**Extracted information**
----------
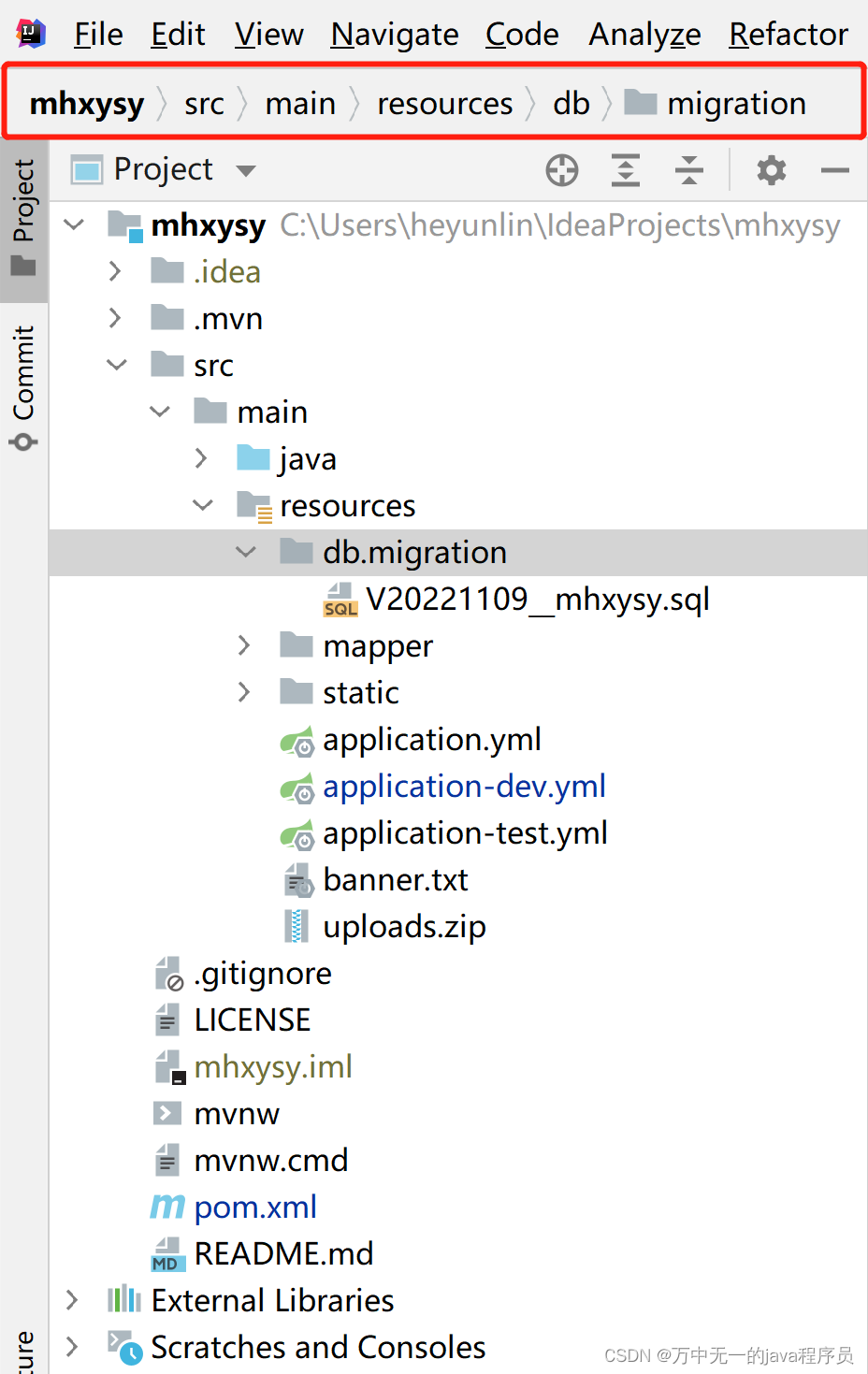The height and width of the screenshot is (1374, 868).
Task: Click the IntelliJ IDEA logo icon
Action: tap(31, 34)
----------
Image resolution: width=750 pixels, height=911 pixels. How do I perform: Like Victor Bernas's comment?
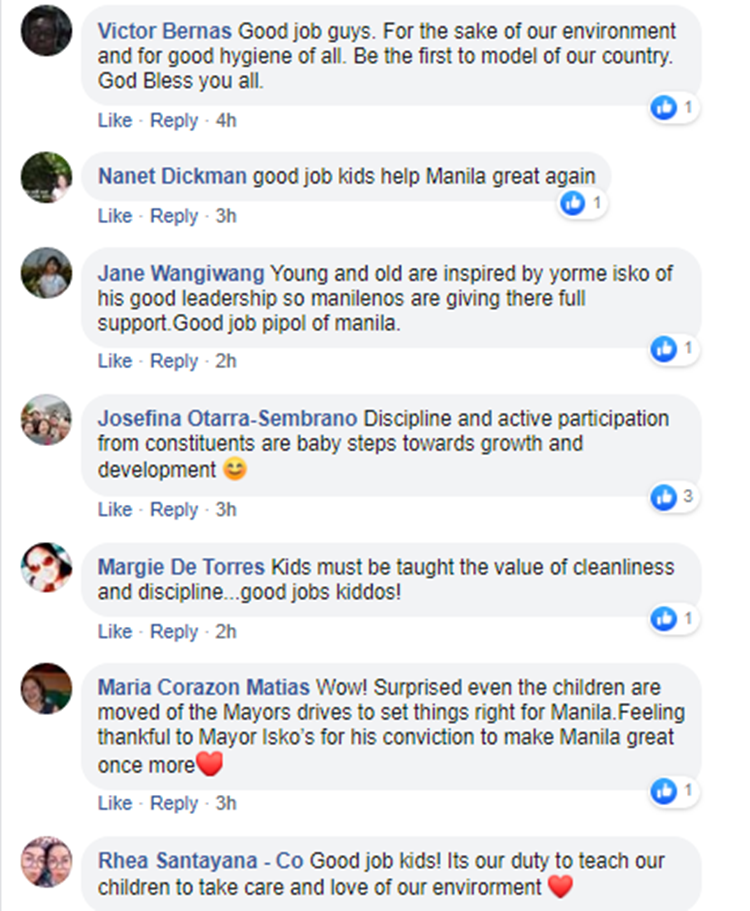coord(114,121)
----------
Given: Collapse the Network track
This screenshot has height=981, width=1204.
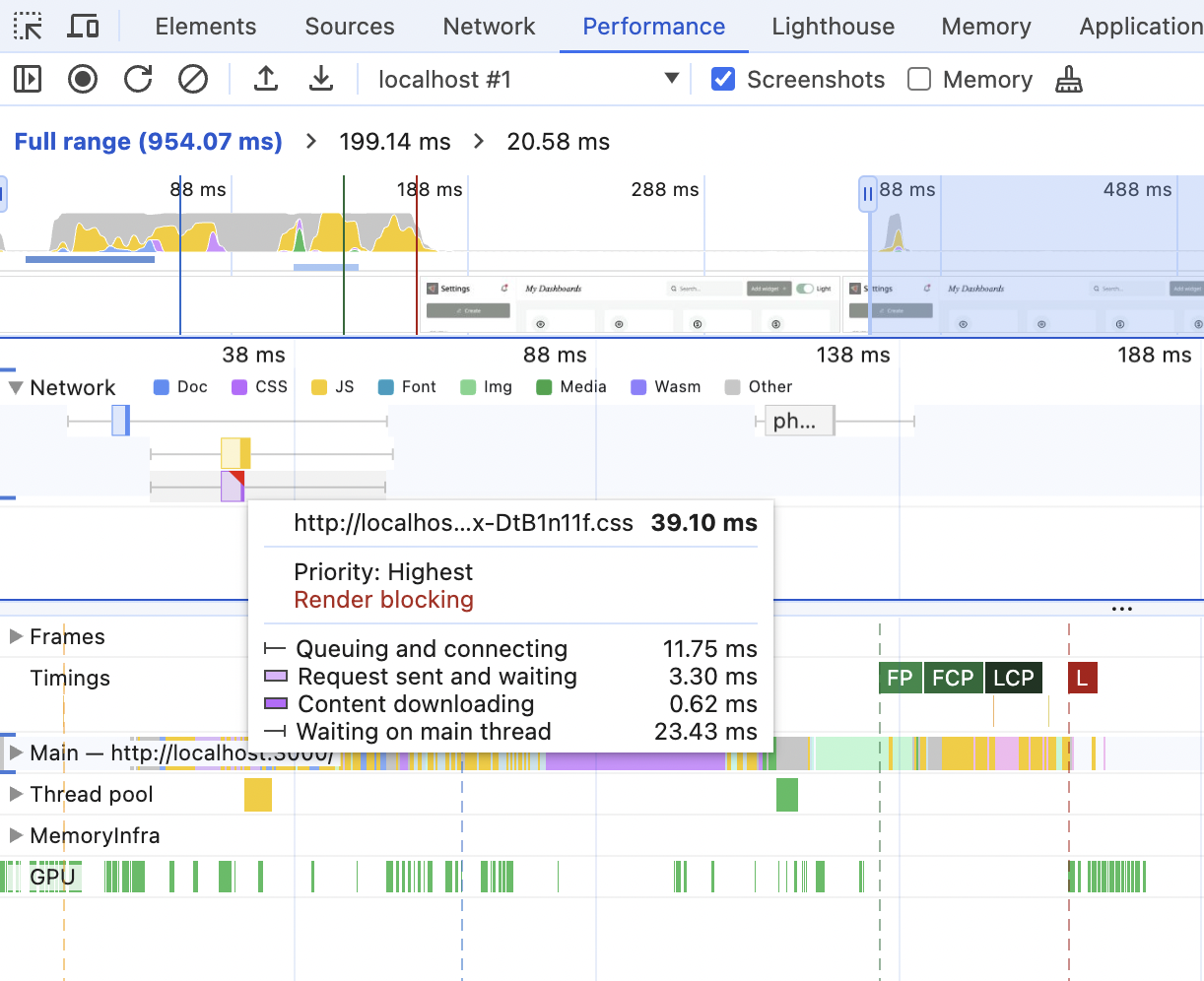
----------
From the records above, print exactly the lines that run from the line with "Given: Collapse the Network track" to the line with "This screenshot has height=981, width=1204.", inclusive.

Given: Collapse the Network track
This screenshot has height=981, width=1204.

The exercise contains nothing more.